# Records for this exercise start

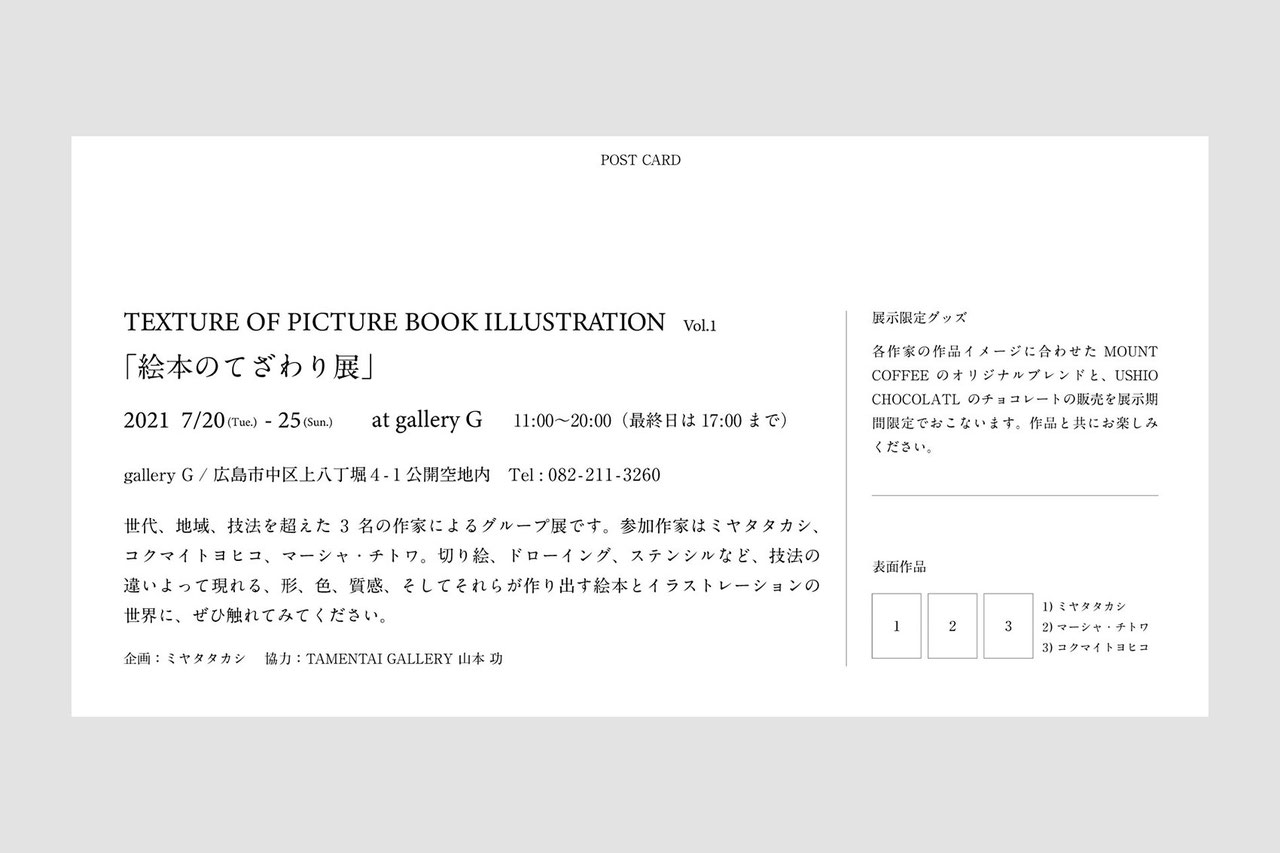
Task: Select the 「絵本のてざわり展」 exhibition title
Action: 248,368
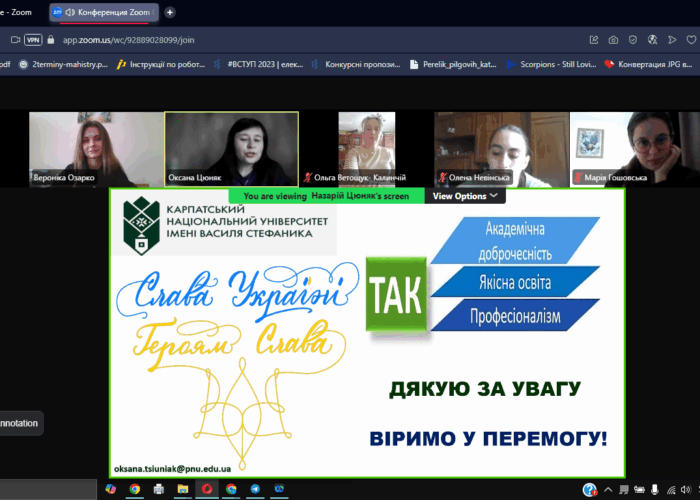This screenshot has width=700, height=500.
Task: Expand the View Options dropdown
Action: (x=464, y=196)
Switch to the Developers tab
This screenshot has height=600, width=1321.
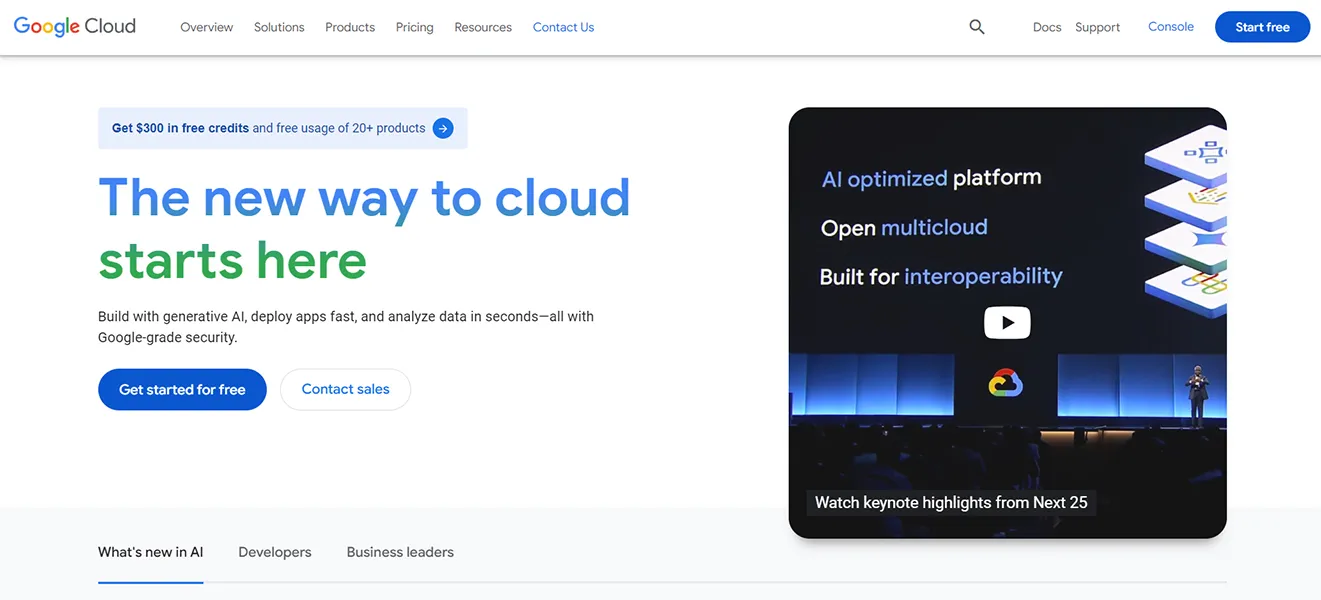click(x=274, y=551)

# Records for this exercise end

* [Problem to work on]:
Retype the material word for word, from the line that contains "Switch to the Developers tab" through the end of the material. Leave the pictures out of your answer.

* [Written solution]:
Switch to the Developers tab
This screenshot has height=600, width=1321.
click(x=274, y=551)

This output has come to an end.